§ WHAT IS REQUIRED:
Return a copy of every line in the records that includes the word "checkbox".

(Excerpts from a dataset)
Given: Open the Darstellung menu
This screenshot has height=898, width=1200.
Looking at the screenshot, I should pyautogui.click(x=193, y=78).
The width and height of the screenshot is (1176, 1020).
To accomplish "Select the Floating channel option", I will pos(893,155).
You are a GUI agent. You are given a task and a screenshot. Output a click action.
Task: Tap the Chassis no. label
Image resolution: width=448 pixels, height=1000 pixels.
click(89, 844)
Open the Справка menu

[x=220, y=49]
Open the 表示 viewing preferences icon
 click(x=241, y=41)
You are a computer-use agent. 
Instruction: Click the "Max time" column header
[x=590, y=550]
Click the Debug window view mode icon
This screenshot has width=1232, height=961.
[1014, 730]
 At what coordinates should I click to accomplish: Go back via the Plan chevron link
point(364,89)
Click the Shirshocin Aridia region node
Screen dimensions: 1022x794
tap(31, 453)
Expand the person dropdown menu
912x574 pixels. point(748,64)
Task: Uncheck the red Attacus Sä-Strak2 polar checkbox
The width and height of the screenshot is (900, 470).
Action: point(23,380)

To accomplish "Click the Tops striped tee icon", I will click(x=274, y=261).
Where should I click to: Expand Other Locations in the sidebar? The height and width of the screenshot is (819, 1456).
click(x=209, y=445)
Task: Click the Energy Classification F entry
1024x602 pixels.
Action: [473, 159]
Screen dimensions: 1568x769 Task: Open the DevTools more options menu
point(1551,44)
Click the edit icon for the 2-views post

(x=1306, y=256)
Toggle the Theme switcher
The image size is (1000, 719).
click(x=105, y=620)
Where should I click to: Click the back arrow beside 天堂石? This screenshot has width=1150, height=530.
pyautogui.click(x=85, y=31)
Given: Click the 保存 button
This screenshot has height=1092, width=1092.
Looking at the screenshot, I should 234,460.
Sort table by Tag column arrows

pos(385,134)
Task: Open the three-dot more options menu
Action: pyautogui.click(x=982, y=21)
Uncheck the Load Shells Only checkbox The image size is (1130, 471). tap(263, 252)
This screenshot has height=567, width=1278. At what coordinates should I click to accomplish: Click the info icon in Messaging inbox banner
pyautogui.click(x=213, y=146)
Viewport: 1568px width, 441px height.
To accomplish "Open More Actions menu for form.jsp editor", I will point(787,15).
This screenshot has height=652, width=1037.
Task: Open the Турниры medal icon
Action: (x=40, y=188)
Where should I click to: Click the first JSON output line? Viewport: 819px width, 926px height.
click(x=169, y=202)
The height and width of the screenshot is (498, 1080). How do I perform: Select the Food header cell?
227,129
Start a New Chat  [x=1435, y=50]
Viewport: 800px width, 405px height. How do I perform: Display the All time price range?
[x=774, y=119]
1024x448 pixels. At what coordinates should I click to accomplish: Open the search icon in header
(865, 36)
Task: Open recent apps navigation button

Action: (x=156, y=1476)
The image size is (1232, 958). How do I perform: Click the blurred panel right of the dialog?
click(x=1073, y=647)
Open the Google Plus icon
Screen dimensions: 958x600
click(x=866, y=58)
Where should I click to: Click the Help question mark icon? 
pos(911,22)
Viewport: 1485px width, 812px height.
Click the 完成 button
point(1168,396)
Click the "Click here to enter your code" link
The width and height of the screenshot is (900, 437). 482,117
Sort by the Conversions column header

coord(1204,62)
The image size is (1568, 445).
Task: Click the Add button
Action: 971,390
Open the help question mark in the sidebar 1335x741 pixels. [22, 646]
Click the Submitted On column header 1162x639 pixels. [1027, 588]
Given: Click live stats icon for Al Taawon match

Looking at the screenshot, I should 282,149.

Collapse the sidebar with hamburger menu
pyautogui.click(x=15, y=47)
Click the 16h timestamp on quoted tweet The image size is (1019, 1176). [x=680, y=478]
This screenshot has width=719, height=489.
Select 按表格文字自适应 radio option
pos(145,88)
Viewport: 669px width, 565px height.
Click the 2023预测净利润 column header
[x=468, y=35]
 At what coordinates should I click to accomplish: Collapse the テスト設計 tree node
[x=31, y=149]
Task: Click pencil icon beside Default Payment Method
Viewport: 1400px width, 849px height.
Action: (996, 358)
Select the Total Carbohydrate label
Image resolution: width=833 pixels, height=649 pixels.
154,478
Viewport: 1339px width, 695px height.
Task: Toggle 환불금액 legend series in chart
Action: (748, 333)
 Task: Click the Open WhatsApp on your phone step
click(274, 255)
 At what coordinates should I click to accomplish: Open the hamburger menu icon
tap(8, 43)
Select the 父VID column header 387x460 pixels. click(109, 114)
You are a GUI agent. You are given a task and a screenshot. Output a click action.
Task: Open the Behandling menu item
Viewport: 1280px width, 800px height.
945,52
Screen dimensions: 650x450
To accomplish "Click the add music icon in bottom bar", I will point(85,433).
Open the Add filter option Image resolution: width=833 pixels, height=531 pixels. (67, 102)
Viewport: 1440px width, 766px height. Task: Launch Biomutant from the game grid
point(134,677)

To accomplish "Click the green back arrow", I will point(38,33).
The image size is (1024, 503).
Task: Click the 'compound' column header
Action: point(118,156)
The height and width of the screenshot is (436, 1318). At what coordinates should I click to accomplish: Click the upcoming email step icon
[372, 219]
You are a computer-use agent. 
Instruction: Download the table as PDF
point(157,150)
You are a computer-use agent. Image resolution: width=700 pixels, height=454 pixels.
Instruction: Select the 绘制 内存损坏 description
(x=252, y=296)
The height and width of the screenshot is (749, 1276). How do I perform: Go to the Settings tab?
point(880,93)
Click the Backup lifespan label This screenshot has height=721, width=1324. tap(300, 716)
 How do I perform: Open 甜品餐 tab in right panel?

§ ANSWER SECTION:
Task: Uncheck the red Attacus Sä-Strak2 polar checkbox
Uncheck the Load Shells Only checkbox The image size is (1130, 471). tap(263, 252)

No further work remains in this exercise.